### Task directions
Reproduce the lines below word for word, leaving out the pictures.

### Supplied data
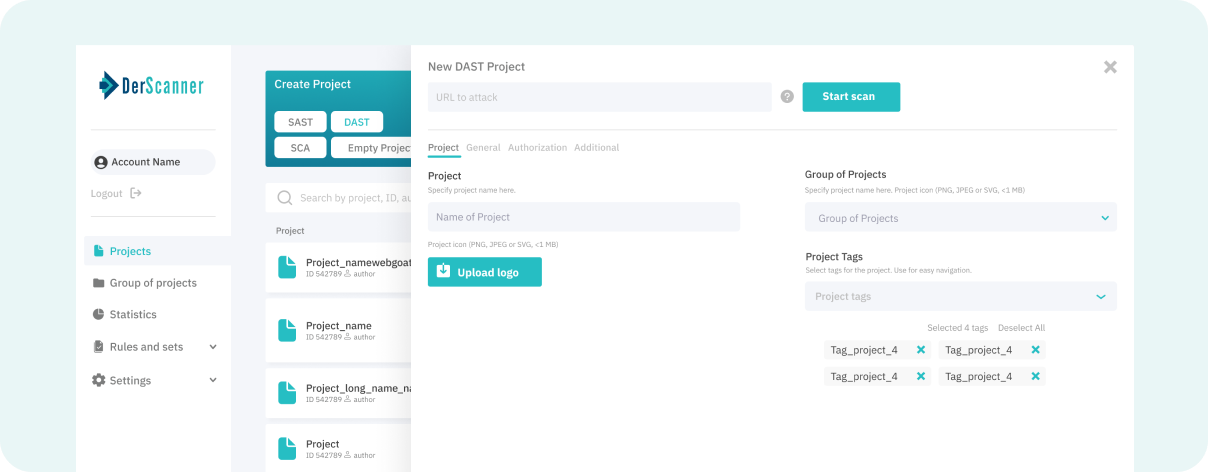Click the search magnifier icon
This screenshot has height=472, width=1208.
coord(285,198)
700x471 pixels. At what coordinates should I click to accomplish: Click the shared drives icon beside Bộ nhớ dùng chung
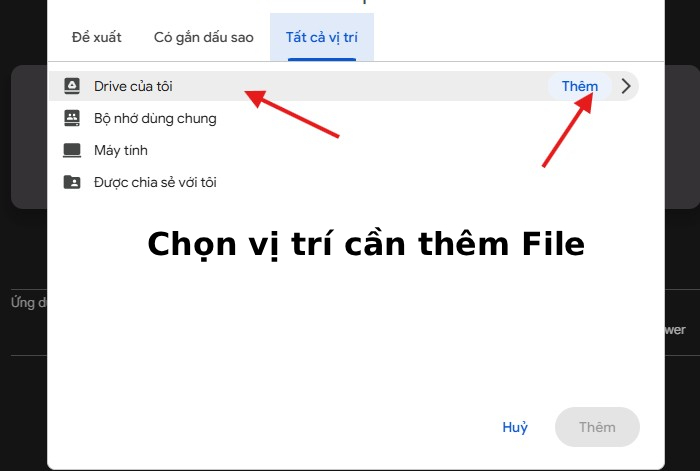pyautogui.click(x=71, y=118)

### Solution to this task
Click the search magnifier icon
This screenshot has height=472, width=1208.
coord(285,198)
700x471 pixels. At what coordinates should I click to accomplish: Click the shared drives icon beside Bộ nhớ dùng chung
pyautogui.click(x=71, y=118)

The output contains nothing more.